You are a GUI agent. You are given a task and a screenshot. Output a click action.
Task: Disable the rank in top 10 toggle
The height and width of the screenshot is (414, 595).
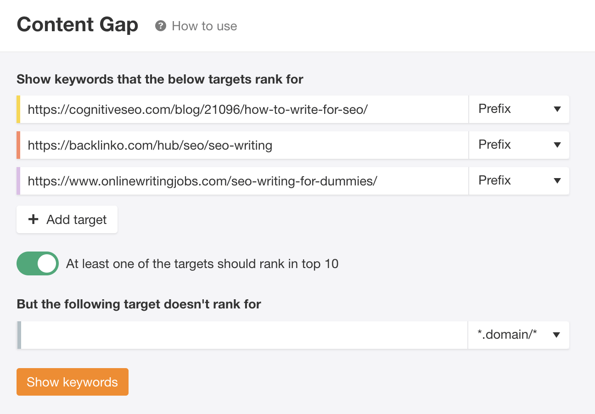[37, 263]
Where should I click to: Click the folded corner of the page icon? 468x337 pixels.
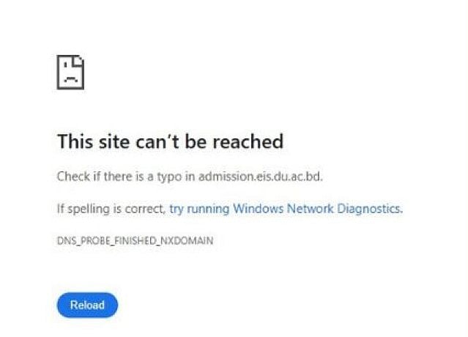coord(79,59)
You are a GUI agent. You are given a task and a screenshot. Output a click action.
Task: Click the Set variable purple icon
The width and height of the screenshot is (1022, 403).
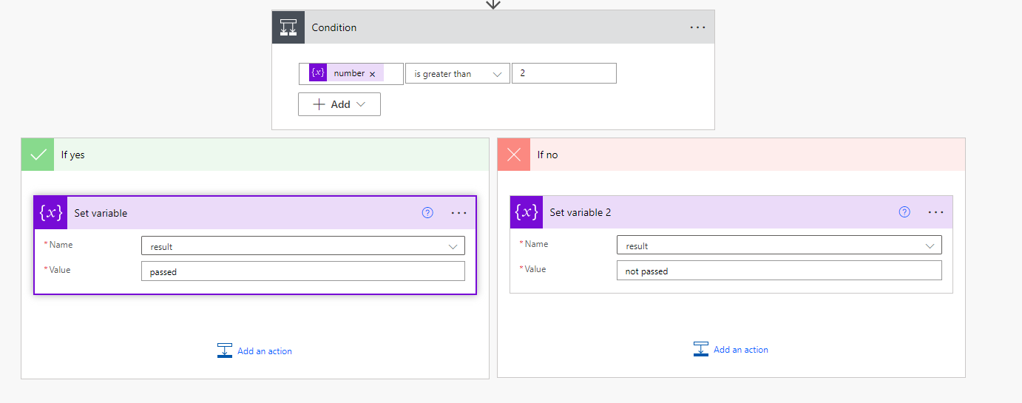pyautogui.click(x=50, y=213)

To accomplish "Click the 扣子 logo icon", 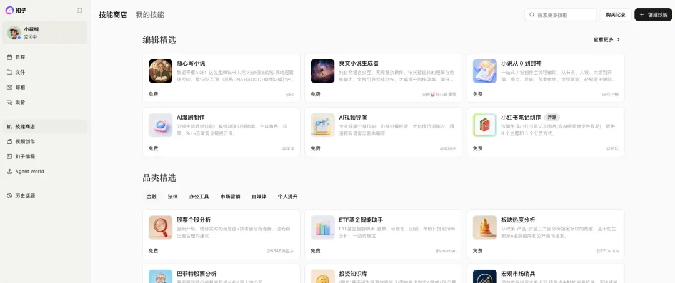I will (x=9, y=10).
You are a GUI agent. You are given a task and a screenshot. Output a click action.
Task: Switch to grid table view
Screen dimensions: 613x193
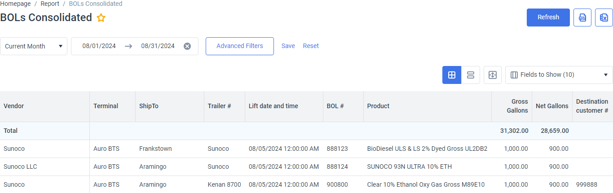point(452,75)
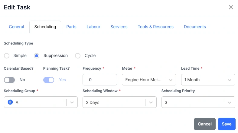Open the Parts tab
Screen dimensions: 238x133
[x=71, y=27]
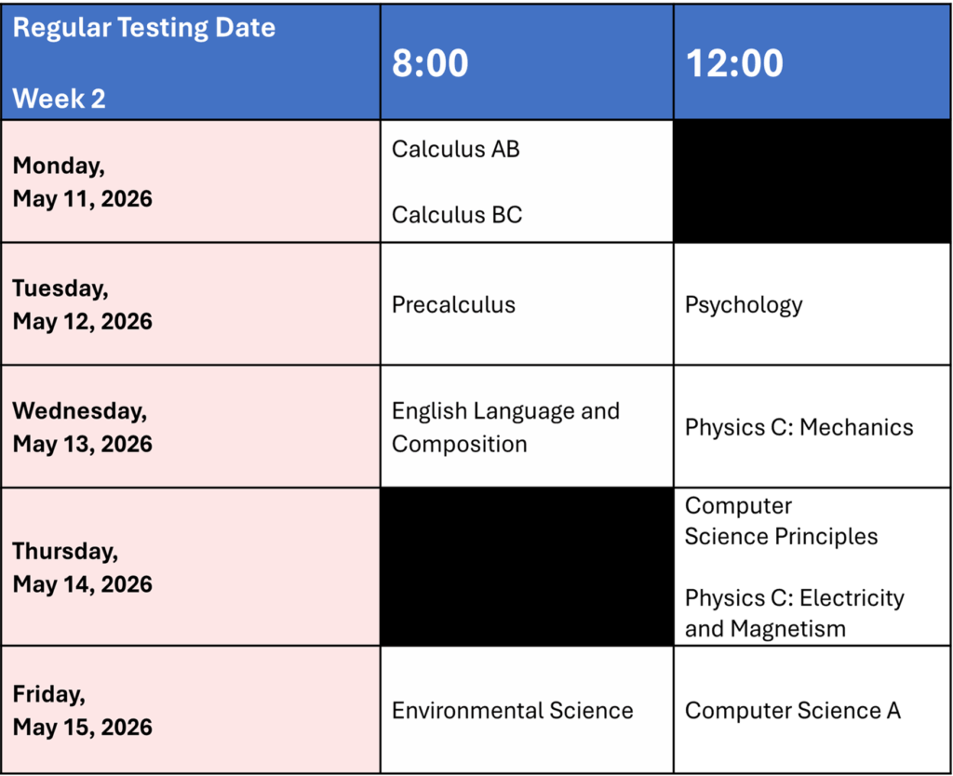This screenshot has width=953, height=776.
Task: Select the 'May 15, 2026' date text
Action: pyautogui.click(x=83, y=727)
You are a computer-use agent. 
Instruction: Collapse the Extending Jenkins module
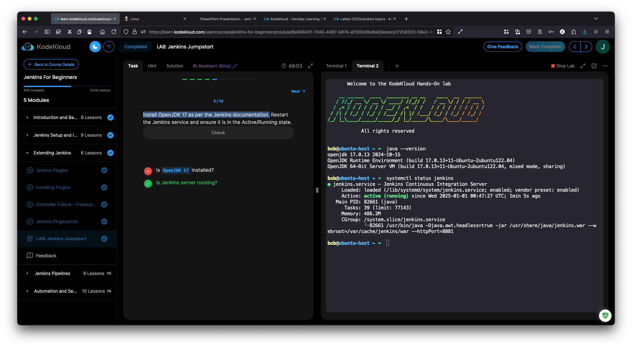pyautogui.click(x=27, y=153)
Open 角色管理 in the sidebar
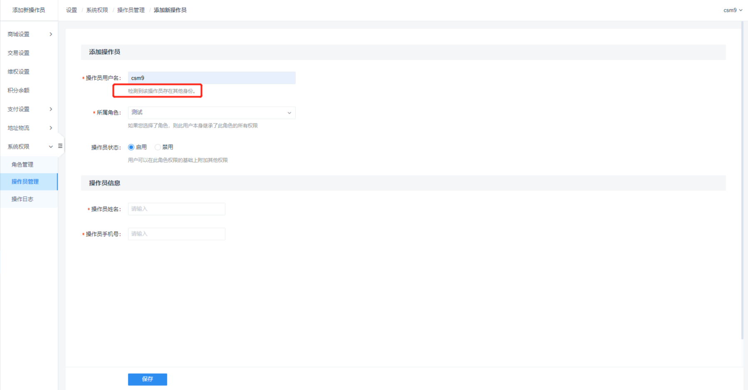The height and width of the screenshot is (390, 748). [22, 165]
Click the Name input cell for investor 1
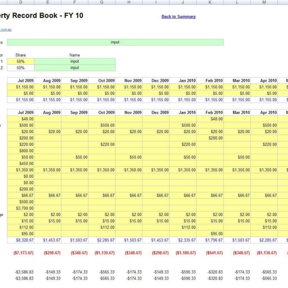Screen dimensions: 288x288 pyautogui.click(x=75, y=61)
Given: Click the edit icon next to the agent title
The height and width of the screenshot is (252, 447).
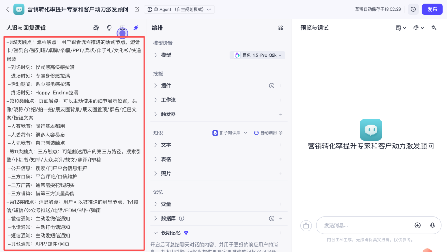Looking at the screenshot, I should (137, 9).
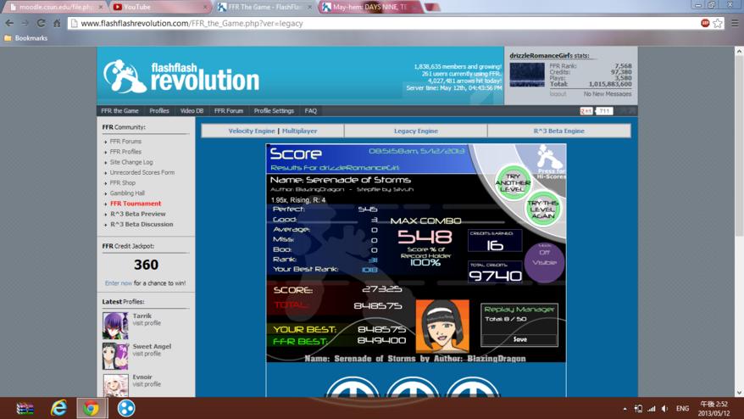Click the bookmark star icon in address bar
The width and height of the screenshot is (744, 419).
718,23
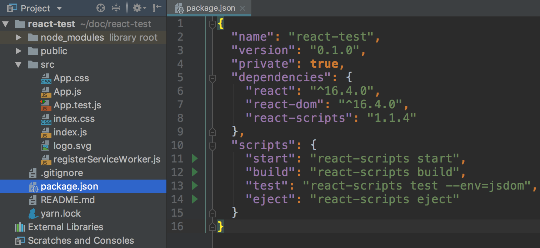Expand the public folder
This screenshot has width=540, height=248.
19,51
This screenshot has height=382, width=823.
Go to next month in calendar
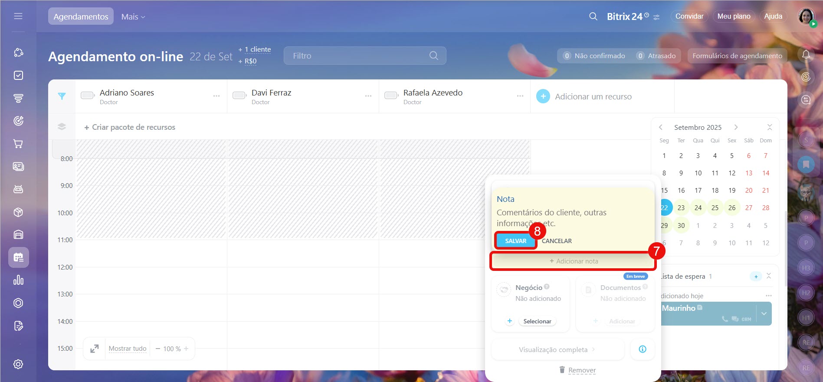tap(736, 127)
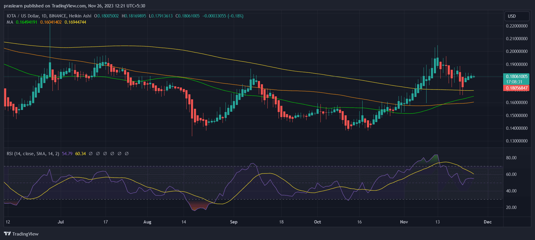
Task: Click the third ∅ symbol in RSI legend
Action: coord(105,154)
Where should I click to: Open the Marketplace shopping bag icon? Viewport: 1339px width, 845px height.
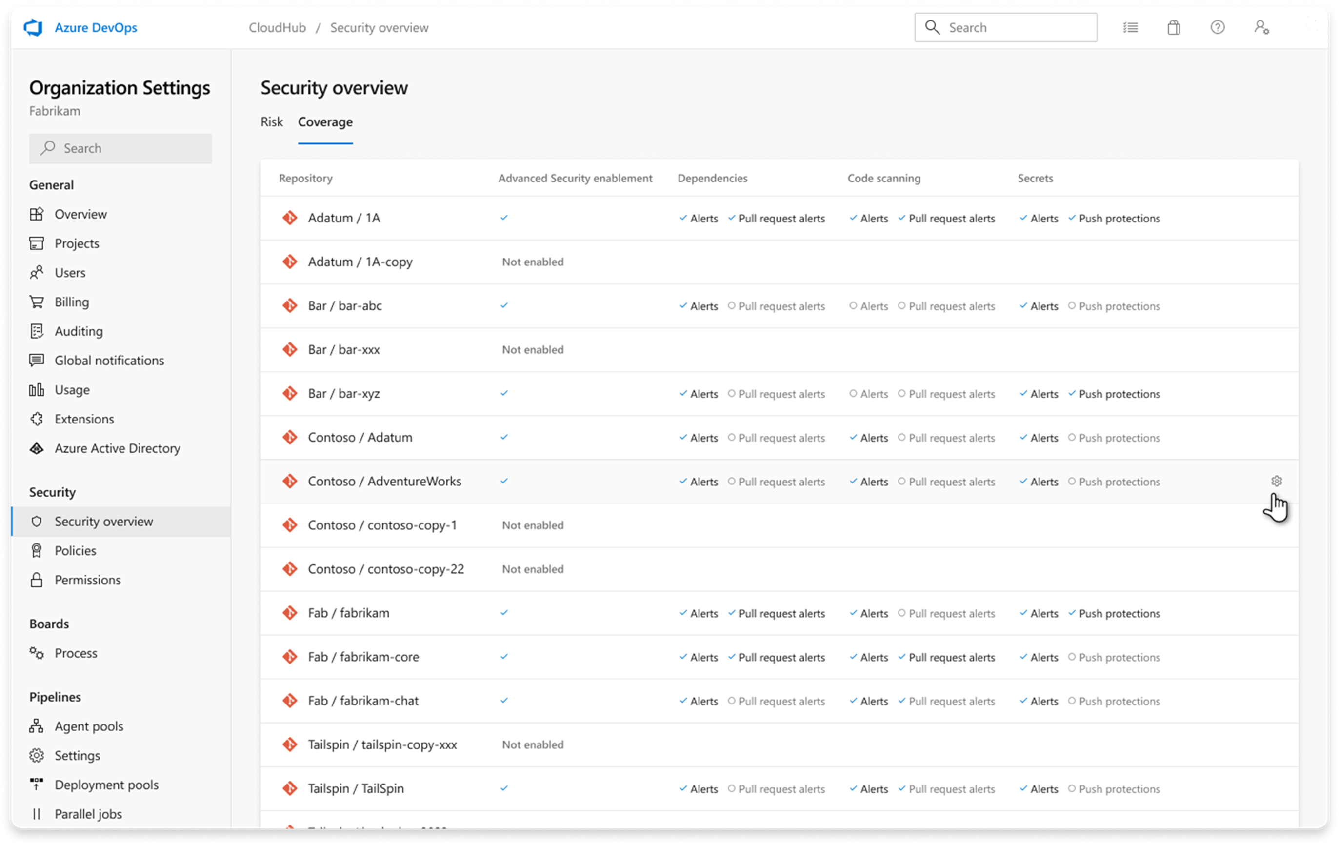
_ _ _
### WRITTEN REQUEST
Format the rows from the line containing "Given: Click the" through the line containing "Action: coord(105,154)" as a JSON list of strings, one string per line with blank lines omitted. Leave the pictures out of the answer.

### EXERCISE SOLUTION
[
  "Given: Click the edit icon next to the agent title",
  "The height and width of the screenshot is (252, 447).",
  "Looking at the screenshot, I should (137, 9).",
  "Click the bookmark star icon in address bar",
  "The width and height of the screenshot is (744, 419).",
  "718,23",
  "Expand the public folder",
  "This screenshot has width=540, height=248.",
  "19,51",
  "This screenshot has height=382, width=823.",
  "Go to next month in calendar",
  "tap(736, 127)",
  "Task: Click the third ∅ symbol in RSI legend",
  "Action: coord(105,154)"
]